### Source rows
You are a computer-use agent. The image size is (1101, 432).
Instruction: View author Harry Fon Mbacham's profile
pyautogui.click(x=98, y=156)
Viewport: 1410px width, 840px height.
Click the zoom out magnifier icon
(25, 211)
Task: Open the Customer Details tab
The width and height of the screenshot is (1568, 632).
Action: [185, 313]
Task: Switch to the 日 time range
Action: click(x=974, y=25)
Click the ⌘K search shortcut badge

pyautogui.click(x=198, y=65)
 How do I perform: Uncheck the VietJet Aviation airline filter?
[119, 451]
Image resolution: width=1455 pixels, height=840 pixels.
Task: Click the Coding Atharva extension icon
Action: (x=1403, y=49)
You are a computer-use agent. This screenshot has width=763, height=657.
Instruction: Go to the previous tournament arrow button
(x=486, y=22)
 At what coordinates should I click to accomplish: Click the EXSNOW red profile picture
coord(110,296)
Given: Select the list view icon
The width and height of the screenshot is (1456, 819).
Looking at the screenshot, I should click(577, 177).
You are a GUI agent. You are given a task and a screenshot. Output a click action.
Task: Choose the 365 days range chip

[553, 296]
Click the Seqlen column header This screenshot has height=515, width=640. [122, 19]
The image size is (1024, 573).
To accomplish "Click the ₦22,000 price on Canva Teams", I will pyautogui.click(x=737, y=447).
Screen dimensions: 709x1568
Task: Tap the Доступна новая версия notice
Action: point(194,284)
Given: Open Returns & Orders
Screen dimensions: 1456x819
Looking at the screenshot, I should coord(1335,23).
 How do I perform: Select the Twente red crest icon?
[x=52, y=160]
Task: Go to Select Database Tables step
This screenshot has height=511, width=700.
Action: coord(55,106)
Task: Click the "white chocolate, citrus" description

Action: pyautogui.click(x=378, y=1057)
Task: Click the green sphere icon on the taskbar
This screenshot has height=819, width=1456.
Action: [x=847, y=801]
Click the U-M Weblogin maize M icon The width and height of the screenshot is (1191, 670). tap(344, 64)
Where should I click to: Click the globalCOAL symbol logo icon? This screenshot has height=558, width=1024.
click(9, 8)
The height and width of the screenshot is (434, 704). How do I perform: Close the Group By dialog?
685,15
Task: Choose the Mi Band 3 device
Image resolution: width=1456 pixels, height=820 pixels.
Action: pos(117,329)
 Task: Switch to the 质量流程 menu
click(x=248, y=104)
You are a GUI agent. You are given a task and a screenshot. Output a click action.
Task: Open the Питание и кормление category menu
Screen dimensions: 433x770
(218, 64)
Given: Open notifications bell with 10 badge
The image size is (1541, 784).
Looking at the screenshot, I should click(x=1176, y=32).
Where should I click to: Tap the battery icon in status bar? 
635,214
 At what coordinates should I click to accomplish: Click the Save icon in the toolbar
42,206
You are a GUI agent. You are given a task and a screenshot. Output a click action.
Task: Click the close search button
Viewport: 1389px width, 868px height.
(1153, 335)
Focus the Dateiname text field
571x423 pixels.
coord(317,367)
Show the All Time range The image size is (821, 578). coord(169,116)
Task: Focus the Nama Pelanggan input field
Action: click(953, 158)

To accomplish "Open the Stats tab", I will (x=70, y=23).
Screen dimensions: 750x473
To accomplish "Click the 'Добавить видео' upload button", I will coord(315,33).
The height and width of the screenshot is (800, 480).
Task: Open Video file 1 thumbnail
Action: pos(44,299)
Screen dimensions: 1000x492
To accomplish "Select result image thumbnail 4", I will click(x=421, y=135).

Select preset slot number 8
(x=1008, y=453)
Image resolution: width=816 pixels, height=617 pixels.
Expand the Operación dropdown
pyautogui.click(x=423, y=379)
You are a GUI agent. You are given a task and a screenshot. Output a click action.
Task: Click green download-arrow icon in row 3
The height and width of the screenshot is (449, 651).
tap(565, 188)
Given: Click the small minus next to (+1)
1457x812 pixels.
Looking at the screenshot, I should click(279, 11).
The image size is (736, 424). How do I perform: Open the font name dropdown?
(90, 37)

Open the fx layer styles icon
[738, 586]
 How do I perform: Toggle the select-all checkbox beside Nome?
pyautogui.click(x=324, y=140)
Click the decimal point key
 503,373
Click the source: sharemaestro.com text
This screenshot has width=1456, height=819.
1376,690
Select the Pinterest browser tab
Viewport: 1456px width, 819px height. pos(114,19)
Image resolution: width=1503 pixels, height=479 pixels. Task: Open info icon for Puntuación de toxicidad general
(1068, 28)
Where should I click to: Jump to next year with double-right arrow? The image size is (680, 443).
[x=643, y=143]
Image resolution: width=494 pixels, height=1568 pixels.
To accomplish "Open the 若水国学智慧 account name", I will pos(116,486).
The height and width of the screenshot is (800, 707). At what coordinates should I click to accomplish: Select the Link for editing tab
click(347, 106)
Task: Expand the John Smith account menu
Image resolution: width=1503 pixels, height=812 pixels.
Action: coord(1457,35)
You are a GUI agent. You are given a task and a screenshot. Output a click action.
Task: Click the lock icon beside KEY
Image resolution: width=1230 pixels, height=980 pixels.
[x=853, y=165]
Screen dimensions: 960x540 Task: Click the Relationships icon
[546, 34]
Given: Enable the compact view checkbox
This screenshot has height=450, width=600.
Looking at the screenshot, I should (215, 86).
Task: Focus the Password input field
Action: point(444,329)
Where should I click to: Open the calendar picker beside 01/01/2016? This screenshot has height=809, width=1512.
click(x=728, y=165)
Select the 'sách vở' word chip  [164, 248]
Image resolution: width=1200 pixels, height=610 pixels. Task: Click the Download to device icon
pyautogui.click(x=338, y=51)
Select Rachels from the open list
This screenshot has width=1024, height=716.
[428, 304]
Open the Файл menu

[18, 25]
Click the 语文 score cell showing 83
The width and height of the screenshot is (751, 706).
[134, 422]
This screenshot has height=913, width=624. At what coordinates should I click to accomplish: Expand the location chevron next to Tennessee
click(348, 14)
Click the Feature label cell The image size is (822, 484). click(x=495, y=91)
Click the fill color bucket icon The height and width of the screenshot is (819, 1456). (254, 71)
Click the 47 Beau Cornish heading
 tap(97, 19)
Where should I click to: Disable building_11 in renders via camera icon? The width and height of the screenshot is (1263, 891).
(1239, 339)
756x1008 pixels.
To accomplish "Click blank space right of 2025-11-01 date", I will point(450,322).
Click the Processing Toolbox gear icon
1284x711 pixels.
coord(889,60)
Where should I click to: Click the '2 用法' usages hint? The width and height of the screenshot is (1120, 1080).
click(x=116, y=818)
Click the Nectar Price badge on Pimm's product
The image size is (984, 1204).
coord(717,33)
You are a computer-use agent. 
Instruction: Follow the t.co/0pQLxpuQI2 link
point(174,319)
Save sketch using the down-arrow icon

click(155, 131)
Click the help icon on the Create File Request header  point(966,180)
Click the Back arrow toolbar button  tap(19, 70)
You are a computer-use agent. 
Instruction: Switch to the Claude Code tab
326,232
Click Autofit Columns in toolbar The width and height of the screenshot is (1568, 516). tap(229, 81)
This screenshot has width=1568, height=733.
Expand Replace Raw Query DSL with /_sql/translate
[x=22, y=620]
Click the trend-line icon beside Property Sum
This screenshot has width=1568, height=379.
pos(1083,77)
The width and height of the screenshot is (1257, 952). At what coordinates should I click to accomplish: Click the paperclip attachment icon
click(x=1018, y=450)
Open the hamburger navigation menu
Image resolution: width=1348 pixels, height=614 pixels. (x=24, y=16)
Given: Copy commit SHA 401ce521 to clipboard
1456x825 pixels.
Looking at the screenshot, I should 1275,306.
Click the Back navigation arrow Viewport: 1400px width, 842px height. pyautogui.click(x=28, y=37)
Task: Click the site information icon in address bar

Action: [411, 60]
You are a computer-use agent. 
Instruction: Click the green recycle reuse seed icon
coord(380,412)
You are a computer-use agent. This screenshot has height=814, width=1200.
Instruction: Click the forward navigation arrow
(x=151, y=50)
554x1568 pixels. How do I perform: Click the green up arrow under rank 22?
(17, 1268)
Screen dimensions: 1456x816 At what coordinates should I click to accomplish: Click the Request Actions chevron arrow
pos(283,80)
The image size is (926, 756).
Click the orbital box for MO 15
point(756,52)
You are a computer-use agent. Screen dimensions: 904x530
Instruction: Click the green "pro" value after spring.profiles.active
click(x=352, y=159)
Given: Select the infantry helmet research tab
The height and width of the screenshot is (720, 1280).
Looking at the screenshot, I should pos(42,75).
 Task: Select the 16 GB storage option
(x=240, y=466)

### STATED PROBLEM
Reproduce the rows from the line with "Open the hamburger navigation menu" through the end of the rows, swapping "computer-use agent" for "GUI agent" and keeping everything else the same.

### RESPONSE BELOW
Open the hamburger navigation menu
Image resolution: width=1348 pixels, height=614 pixels. (x=24, y=16)
Given: Copy commit SHA 401ce521 to clipboard
1456x825 pixels.
Looking at the screenshot, I should 1275,306.
Click the Back navigation arrow Viewport: 1400px width, 842px height. pyautogui.click(x=28, y=37)
Task: Click the site information icon in address bar

Action: [411, 60]
You are a GUI agent. 
Instruction: Click the green recycle reuse seed icon
coord(380,412)
You are a GUI agent. This screenshot has height=814, width=1200.
Instruction: Click the forward navigation arrow
(x=151, y=50)
554x1568 pixels. How do I perform: Click the green up arrow under rank 22?
(17, 1268)
Screen dimensions: 1456x816 At what coordinates should I click to accomplish: Click the Request Actions chevron arrow
pos(283,80)
The image size is (926, 756).
Click the orbital box for MO 15
point(756,52)
You are a GUI agent. Screen dimensions: 904x530
Instruction: Click the green "pro" value after spring.profiles.active
click(x=352, y=159)
Given: Select the infantry helmet research tab
The height and width of the screenshot is (720, 1280).
Looking at the screenshot, I should pos(42,75).
 Task: Select the 16 GB storage option
(x=240, y=466)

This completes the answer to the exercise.